-------- MATERIALS PROVIDED

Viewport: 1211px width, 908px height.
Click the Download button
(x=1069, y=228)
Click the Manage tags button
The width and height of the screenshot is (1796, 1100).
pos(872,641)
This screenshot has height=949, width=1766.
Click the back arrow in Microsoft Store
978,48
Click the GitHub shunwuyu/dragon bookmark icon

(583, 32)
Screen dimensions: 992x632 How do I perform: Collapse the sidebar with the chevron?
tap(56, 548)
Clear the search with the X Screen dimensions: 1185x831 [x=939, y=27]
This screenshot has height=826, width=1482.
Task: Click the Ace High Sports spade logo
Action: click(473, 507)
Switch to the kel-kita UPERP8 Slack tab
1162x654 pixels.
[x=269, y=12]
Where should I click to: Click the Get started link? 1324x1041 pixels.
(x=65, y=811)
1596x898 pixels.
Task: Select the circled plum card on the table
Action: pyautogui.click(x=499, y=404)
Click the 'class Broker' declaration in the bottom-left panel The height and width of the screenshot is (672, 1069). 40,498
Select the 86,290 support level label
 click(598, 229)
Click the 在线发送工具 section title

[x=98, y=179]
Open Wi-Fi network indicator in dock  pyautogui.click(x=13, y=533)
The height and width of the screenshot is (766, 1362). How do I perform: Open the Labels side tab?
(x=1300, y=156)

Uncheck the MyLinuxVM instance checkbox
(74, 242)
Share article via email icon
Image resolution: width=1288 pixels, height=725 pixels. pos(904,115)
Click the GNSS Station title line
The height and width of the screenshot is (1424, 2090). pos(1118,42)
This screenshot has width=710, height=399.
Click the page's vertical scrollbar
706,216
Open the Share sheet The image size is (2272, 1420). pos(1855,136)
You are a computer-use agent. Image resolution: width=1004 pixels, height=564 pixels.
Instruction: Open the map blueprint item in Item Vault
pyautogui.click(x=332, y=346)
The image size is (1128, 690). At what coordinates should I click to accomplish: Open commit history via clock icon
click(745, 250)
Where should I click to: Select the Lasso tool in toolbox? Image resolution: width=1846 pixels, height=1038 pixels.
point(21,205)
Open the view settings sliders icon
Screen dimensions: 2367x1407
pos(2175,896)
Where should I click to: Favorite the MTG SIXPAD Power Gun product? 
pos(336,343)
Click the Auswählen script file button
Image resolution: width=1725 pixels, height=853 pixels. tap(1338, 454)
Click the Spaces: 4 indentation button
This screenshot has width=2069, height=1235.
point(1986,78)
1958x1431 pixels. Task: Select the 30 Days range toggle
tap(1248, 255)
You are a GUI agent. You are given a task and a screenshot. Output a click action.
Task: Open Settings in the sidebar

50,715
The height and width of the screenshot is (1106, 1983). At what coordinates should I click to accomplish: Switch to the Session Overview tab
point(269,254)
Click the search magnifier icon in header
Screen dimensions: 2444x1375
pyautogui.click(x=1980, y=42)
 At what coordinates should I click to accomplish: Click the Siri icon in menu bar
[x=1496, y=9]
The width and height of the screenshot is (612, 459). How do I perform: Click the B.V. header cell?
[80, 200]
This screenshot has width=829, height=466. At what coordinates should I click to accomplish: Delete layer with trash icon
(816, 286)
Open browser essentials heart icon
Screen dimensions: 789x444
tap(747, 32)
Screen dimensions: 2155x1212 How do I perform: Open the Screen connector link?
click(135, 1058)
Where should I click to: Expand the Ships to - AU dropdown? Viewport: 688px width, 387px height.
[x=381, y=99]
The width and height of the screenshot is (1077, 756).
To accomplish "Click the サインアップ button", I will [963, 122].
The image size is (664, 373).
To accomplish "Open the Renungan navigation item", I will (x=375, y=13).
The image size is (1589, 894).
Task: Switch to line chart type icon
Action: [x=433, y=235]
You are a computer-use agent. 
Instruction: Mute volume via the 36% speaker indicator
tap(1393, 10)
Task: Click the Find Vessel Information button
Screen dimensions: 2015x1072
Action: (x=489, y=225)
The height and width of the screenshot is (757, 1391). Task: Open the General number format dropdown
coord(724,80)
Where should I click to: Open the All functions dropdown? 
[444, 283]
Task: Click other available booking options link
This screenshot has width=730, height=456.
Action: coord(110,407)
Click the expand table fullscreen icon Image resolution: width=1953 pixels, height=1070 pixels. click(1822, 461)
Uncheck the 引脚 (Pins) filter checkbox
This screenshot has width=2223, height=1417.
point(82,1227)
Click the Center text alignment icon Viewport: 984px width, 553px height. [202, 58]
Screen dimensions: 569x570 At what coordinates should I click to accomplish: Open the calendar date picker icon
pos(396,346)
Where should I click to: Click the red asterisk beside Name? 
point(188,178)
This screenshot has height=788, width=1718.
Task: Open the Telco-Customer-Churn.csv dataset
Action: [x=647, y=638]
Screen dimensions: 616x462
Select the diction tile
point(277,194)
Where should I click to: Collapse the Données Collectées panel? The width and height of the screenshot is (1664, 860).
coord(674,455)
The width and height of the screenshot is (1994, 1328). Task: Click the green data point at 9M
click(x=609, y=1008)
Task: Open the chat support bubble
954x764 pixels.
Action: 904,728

----------------

TASK – Extract from the material all lines containing the string "computer".

ANSWER SPACE –
You are a computer-use agent. Image resolution: width=1004 pixels, height=564 pixels.
You are a computer-use agent. 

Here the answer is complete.